Tester un DKIM : le DNS d’un côté, le message reçu de l’autre
Ce qu’un test DKIM vérifie réellement
Un message signé transporte un en-tête DKIM-Signature qui contient tout sauf la clé. Version réduite d'un cas réel : v=1; a=rsa-sha256; c=relaxed/relaxed; d=exemple.fr; s=mars2026; h=from:to:subject:date; bh=uoq1oCg...; b=Hk3Zt2... Le serveur destinataire lit d= et s=, va chercher la clé publique en DNS sous mars2026._domainkey.exemple.fr, recalcule le hachage du corps pour le comparer à bh=, puis vérifie la signature b= sur les seuls en-têtes énumérés dans h=. Tout le mécanisme est décrit par la RFC 6376.
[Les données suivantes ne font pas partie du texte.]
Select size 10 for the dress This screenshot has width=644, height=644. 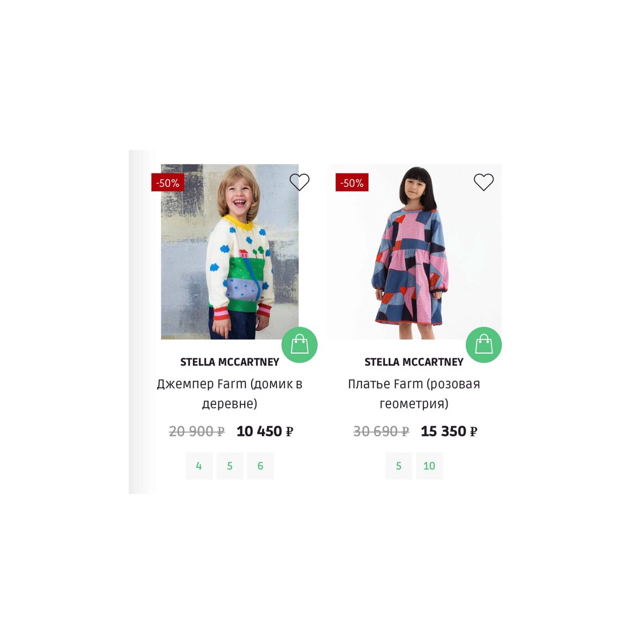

Un test sérieux couvre donc deux terrains séparés. Le DNS : la clé est-elle publiée, complète, d'une taille acceptée. Le message : le corps et les en-têtes signés sont-ils arrivés intacts. Beaucoup d'outils en ligne présentés comme des DKIM testers ne font que le premier travail. Ils affichent un vert rassurant pendant que vos factures partent en dkim=fail parce qu'une passerelle antivirus ajoute une mention légale au bas de chaque courriel.
Le champ h= mérite un regard. La RFC 6376 impose d'y inclure From, et lui seul est obligatoire. Si Subject n'y figure pas, un intermédiaire peut réécrire l'objet sans casser la signature. Un vérificateur qui vous rend un simple pass sans vous montrer h= vous cache la moitié de l'information.
| Tag | Rôle | Valeur typique |
|---|---|---|
| a= | algorithme de signature | rsa-sha256 (rsa-sha1 interdit par la RFC 8301) |
| d= | domaine signataire | exemple.fr |
| s= | sélecteur, désigne la clé | mars2026, google, selector1 |
| c= | canonicalisation en-têtes/corps | relaxed/relaxed |
| h= | en-têtes couverts par la signature | from:to:subject:date |
| bh= | hachage du corps | base64, la cause n°1 des échecs |
| l= | longueur de corps signée | à éviter, autorise l'ajout de contenu |
| t= / x= | horodatage et expiration | optionnels |
Interroger le sélecteur avec dig
La commande tient sur une ligne : dig +short TXT mars2026._domainkey.exemple.fr. Vous devez récupérer une chaîne qui commence par v=DKIM1; k=rsa; p= suivie du base64 de la clé publique. Si la réponse est vide, le sélecteur n'existe pas et aucun réglage côté serveur d'envoi n'y changera rien.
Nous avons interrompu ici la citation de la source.